DATASET EXTRACT:
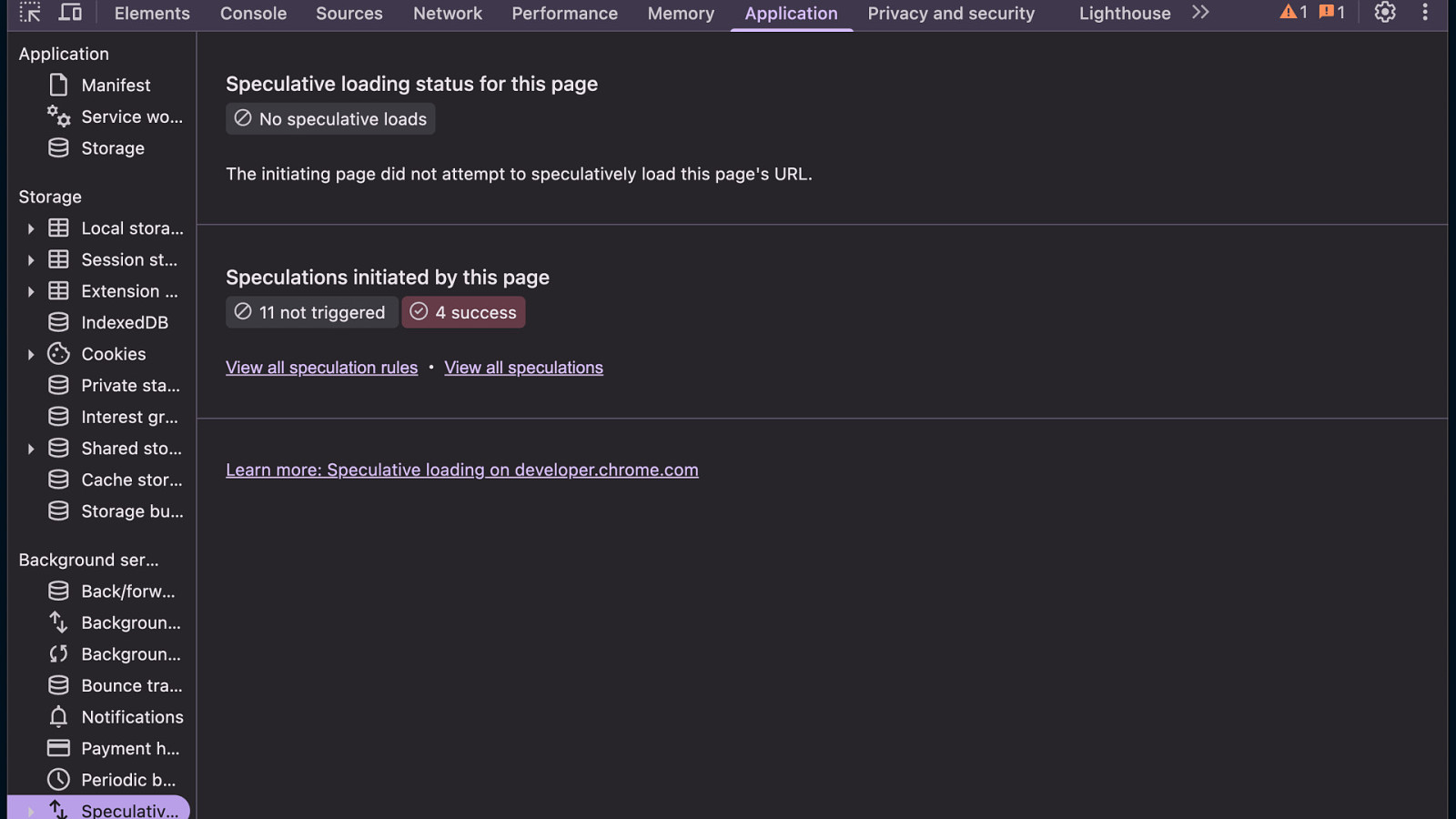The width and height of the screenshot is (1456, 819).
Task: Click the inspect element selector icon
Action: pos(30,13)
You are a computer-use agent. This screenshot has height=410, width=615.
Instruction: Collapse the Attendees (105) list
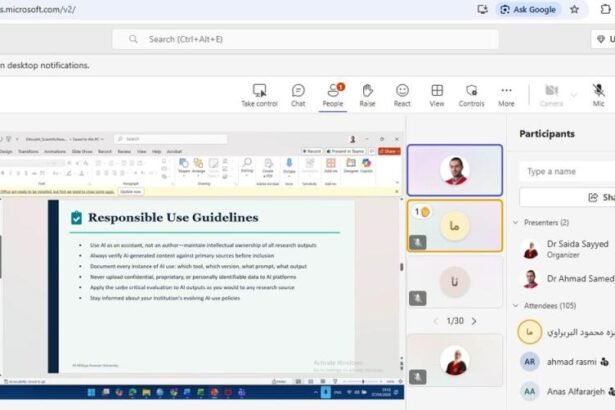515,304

---

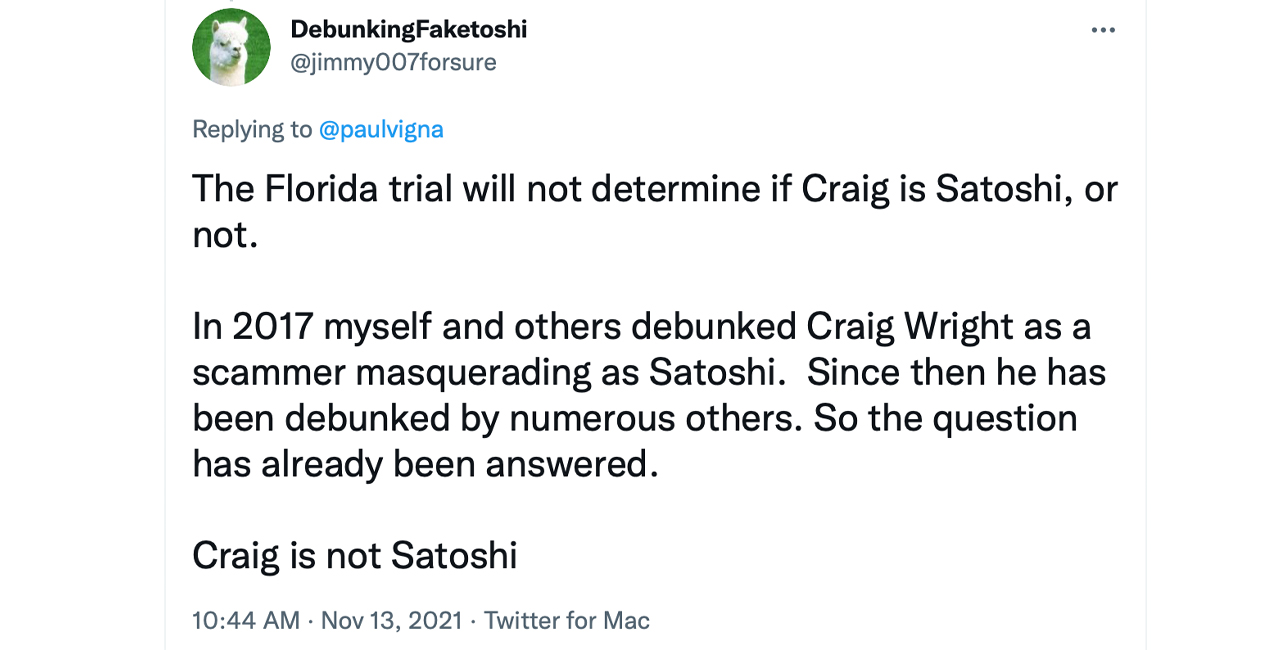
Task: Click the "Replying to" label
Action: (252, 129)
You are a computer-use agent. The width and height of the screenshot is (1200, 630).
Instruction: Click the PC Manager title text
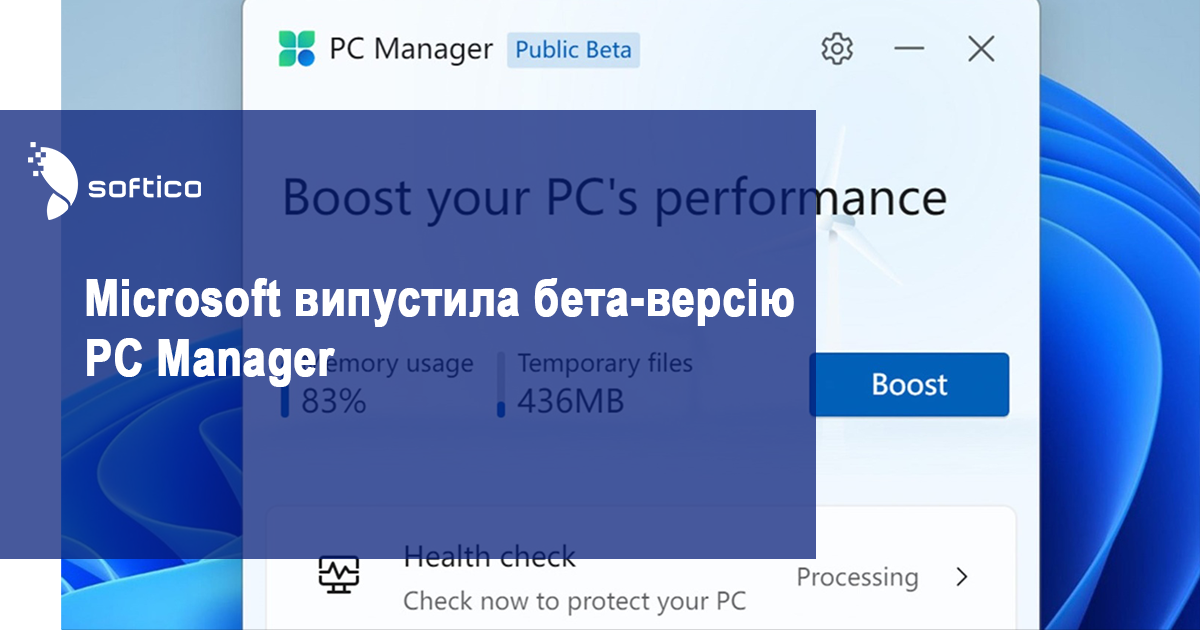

TRY IT:
From the records above, pull out each line that has "agent".

WRITTEN ANSWER:
You are a computer-use agent. This screenshot has height=410, width=615.
You are a computer-use agent. The width and height of the screenshot is (1200, 630).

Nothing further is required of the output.